John Kuruvilla, MD, on the Implications of the Phase III KEYNOTE-204 Study

Article

Results from the study indicated that pembrolizumab (Keytruda) was superior to brentuximab vedotin (Adcetris) in patients with relapsed or refractory classic Hodgkin lymphoma (R/R cHL).

Results from the randomized, open-label phase III KEYNOTE-204 study, presented at the 2020 American Society of Clinical Oncology (ASCO) Virtual Scientific Program, suggested that pembrolizumab (Keytruda) was superior to brentuximab vedotin (Adcetris) in patients with relapsed or refractory classic Hodgkin lymphoma (R/R cHL).
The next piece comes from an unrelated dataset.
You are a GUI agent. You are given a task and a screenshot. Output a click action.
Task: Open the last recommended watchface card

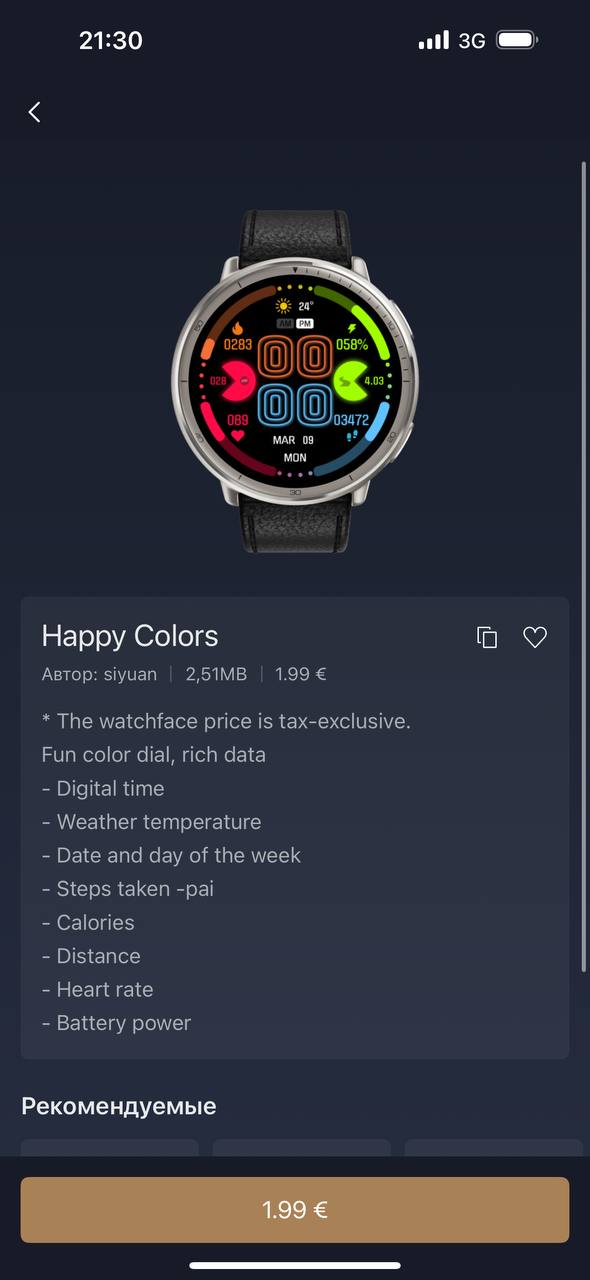pos(494,1149)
In an interview with CancerNetwork®, John Kuruvilla, MD, of the Princess Margaret Cancer Centre, discussed the implications of the phase III KEYNOTE-204 trial and what these findings represent for this patient population. 

Transcription:

It's been an interesting study to think about because the population is actually both broad and focused in a way, so the real standard in this setting for a long time had been brentuximab vedotin, and that was based on the pivotal trial that had enrolled patients that had had disease progression only following autologous stem cell transplants. And so, clinicians where possible had generalized that data to also include patients that had been ineligible for transplant due to age or comorbidity or the presence of refractory disease. And so, brentuximab was well established in that population. What these data show is in the place where brentuximab had been defined by its pivotal clinical trial, pembrolizumab has more favorable progression-free survival. And similarly, in that population that had not been in the pivotal brentuximab study, but brentuximab had become the standard up until now, pembrolizumab also had superiority in those non-transplanted patients as well.